Since we uploaded both the CSV file with the data and the JSON file with the metadata to a GitHub repository, we will clone it to work with it locally in our computer:

git clone https://github.com/danalclop/Alcala-Lopez18CerebCortex.git

Once we have the frictionless tools installed (you can check the installation guide for some help if you don't), we can simply get inside the folder we just cloned and use the command line to call goodtables:

goodtables datapackage.json

This will display a bunch of information, starting with a short description of the dataset which will point out whether, overall, the Data Package is valid. As you can see in the image below, the Data Package we created in the previous blog post is valid. But what would had happen if the dataset contained any errors?

Output from the 'goodtables' command-line tool

The command-line tool can quickly give you a verification check on your Data Package.

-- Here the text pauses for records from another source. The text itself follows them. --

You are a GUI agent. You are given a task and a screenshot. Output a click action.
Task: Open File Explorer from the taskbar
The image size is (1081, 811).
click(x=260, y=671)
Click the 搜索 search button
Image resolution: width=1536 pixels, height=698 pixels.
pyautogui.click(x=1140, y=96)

I introduced a few structure errors in a copy of one of the CSV files. Let's see what happens now when we call goodtables from the command line to validate both the previous and the new versions of that data file specifically (instead of the whole Data Package, for simplicity):

goodtables data/ASJ+18-Table1b.csv

Output from 'goodtables' command-line tool when checking a valid data file

goodtables data/ASJ+18-Table1b_invalid.csv

Output from the 'goodtables' command-line tool when checking an invalid data file

When Goodtables detects an error, it will display a red error message and explain at the bottom what isn't working.

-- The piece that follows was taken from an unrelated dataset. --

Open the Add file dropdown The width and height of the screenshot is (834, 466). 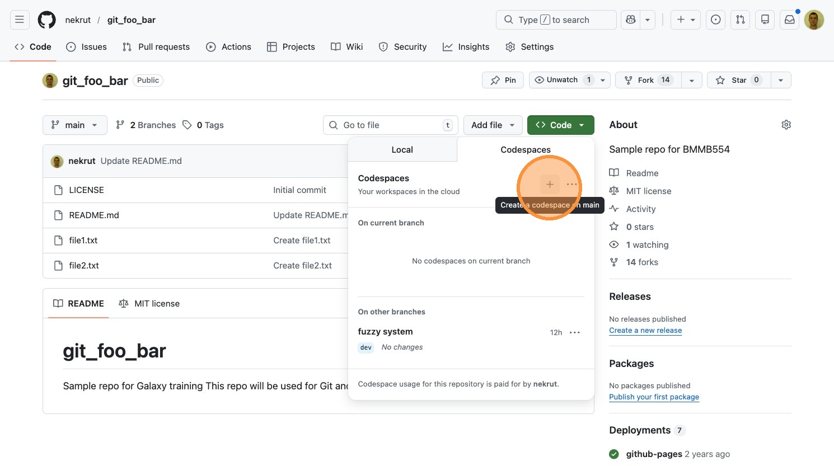[493, 125]
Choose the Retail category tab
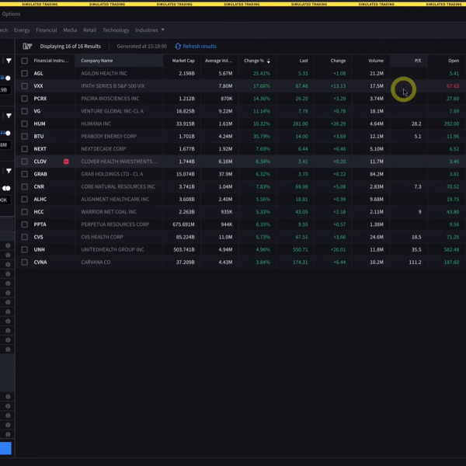The width and height of the screenshot is (466, 466). tap(89, 30)
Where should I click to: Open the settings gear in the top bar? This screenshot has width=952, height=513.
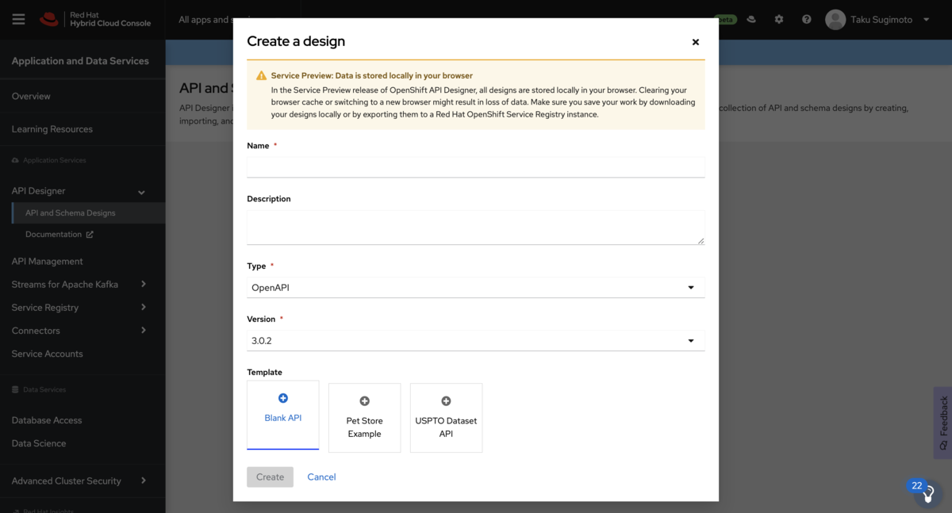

As expected, Goodtables says that the data is not valid. The tool found all the errors and pointed them out so that we can know specifically what each error is and where it is located (row and column). We have a duplicate variable name in the header ('ID' appears twice), a row that contains two extra fields compared to the rest of the data, a row that is entirely blank, and a duplicate row. You can check the list of data quality errors that Goodtables can detect by default, but also create your own custom checks.

This way, you can prevent unseen mistakes or unwanted changes that may affect how re-usable your data is by validating before sharing.

In addition to the command-line interface, we can use the Python library to address each of the errors in detail. This can be helpful if you are already working with your data in Python and want to interactively check the quality of the data:

> from goodtables import validate

> report = validate('data/ASJ+18-Table1b_invalid.csv')
> report['valid']
False

> report['error-count']
5

# print the code of the first error
> report['tables'][0]['errors'][0]['code']
'duplicate-header'

# print the error message of the fourth error
> report['tables'][0]['errors'][3]['message']
'Row 25 is completely blank'

Moreover, there are other things you can do with the Goodtables Python library. You can create your own custom checks or skip one of the existing if, for instance, you deliberately left an entire row blank:

> report = validate('data/ASJ+18-Table1b_invalid.csv', skip_checks=['blank-row', 'missing-value'])
4

Conclusion

Once we have decided to share our data with the rest of the world, it is important to make sure that other people will be able to reuse it. This means providing as much metadata as possible, but also checking that there are no errors in the data that might prevent others from benefiting from our data. Goodtables is a simple tool that you can use both on the web and in the command-line interface to carry out this verification process.

Bonus

If you are planning to share your data and metadata in GitHub, there is a Goodtables website that offers a continuous validation service for tabular data. This means you can sync your GitHub repository and rely on Goodtables to validate your data after every change. You can even add a Goodtables badge at the top of your README file so everyone can see you validated your data before sharing!

Goodtables badge showing that the data in this GitHub repository is valid

Goodtables integrates well with GitHub, offering a continuous validation service for tabular data.